* What to work on:
Could you reproduce every record below exactly, excluding all pictures?

* Given records:
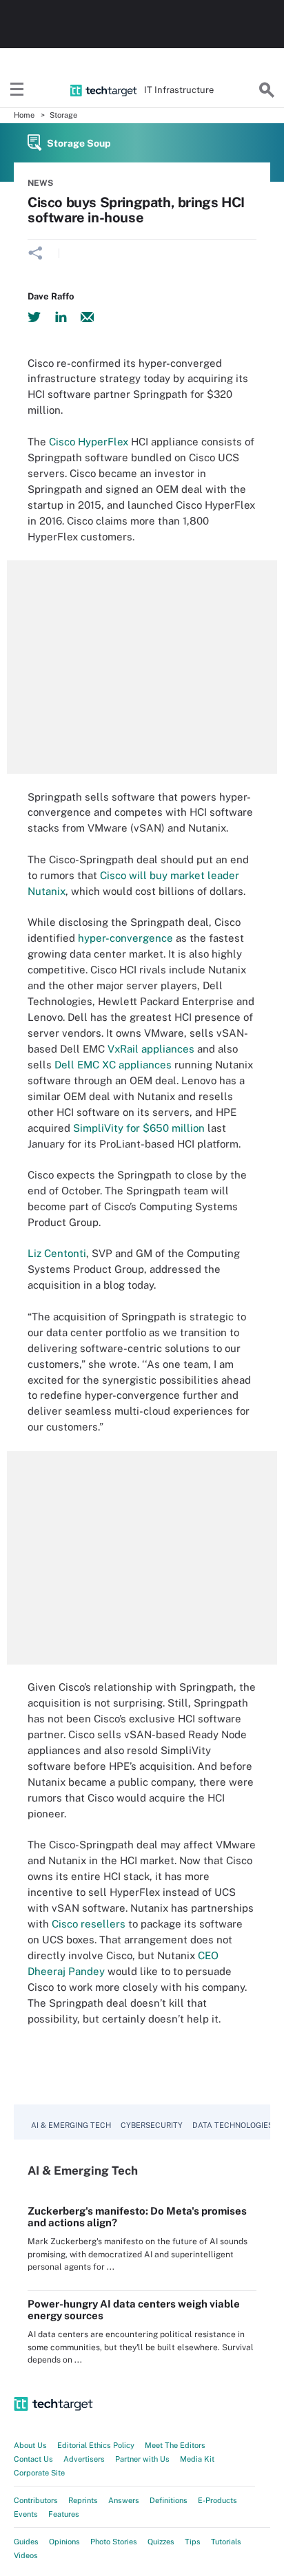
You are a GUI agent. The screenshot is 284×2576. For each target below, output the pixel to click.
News (40, 183)
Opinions (64, 2541)
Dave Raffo (51, 296)
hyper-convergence (125, 938)
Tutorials (226, 2541)
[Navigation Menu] (17, 90)
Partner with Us (142, 2459)
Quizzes (161, 2541)
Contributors (36, 2500)
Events (26, 2514)
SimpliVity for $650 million (139, 1128)
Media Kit (197, 2459)
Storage (63, 115)
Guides (26, 2541)
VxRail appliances (151, 1049)
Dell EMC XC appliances (113, 1064)
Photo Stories (113, 2541)
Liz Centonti (57, 1253)
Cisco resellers (88, 1924)
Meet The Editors (175, 2445)
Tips (193, 2541)
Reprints (83, 2500)
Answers (123, 2500)
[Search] (267, 90)
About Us (30, 2445)
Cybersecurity (152, 2125)
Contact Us (33, 2459)
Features (63, 2514)
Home (24, 115)
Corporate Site (39, 2473)
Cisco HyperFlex (88, 441)
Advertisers (84, 2459)
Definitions (168, 2500)
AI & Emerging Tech (71, 2125)
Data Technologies (232, 2125)
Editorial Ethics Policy (95, 2445)
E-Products (217, 2500)
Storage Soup (79, 143)
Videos (26, 2555)
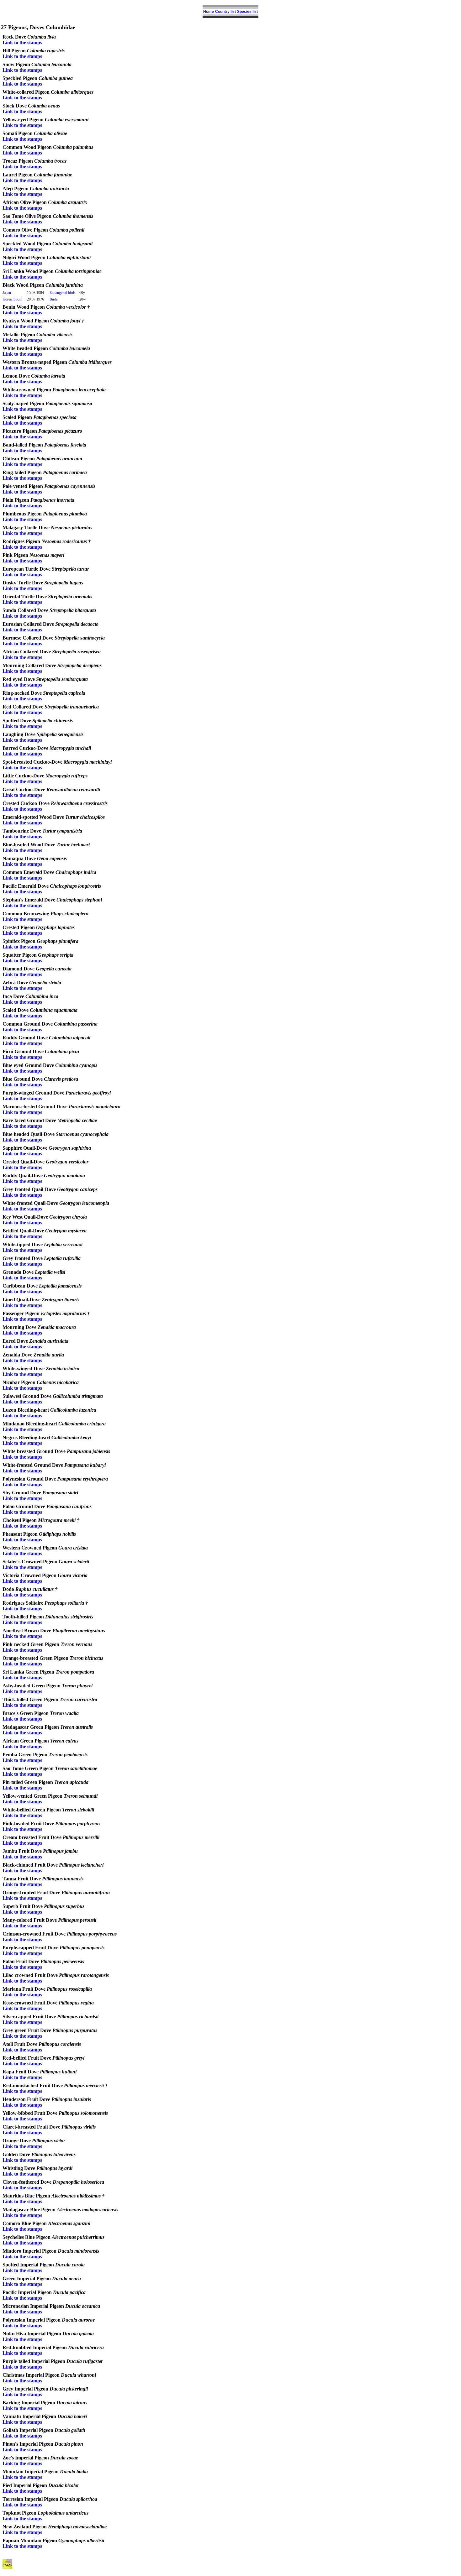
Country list (225, 11)
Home (208, 11)
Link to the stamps (22, 42)
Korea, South (12, 299)
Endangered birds (63, 292)
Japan (7, 292)
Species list (247, 11)
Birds (54, 299)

* Response to this exercise:
You are a GUI agent. The screenshot is 284×2576. For each target below, output the pixel to click.
News (40, 183)
Opinions (64, 2541)
Dave Raffo (51, 296)
hyper-convergence (125, 938)
Tutorials (226, 2541)
[Navigation Menu] (17, 90)
Partner with Us (142, 2459)
Quizzes (161, 2541)
Contributors (36, 2500)
Events (26, 2514)
SimpliVity for $650 million (139, 1128)
Media Kit (197, 2459)
Storage (63, 115)
Guides (26, 2541)
VxRail appliances (151, 1049)
Dell EMC XC appliances (113, 1064)
Photo Stories (113, 2541)
Liz Centonti (57, 1253)
Cisco resellers (88, 1924)
Meet The Editors (175, 2445)
Tips (193, 2541)
Reprints (83, 2500)
Answers (123, 2500)
[Search] (267, 90)
About Us (30, 2445)
Cybersecurity (152, 2125)
Contact Us (33, 2459)
Features (63, 2514)
Home (24, 115)
Corporate Site (39, 2473)
Cisco HyperFlex (88, 441)
Advertisers (84, 2459)
Definitions (168, 2500)
AI & Emerging Tech (71, 2125)
Data Technologies (232, 2125)
Editorial Ethics Policy (95, 2445)
E-Products (217, 2500)
Storage Soup (79, 143)
Videos (26, 2555)
Country list (225, 11)
Home (208, 11)
Link to the stamps (22, 42)
Korea, South (12, 299)
Endangered birds (63, 292)
Japan (7, 292)
Species list (247, 11)
Birds (54, 299)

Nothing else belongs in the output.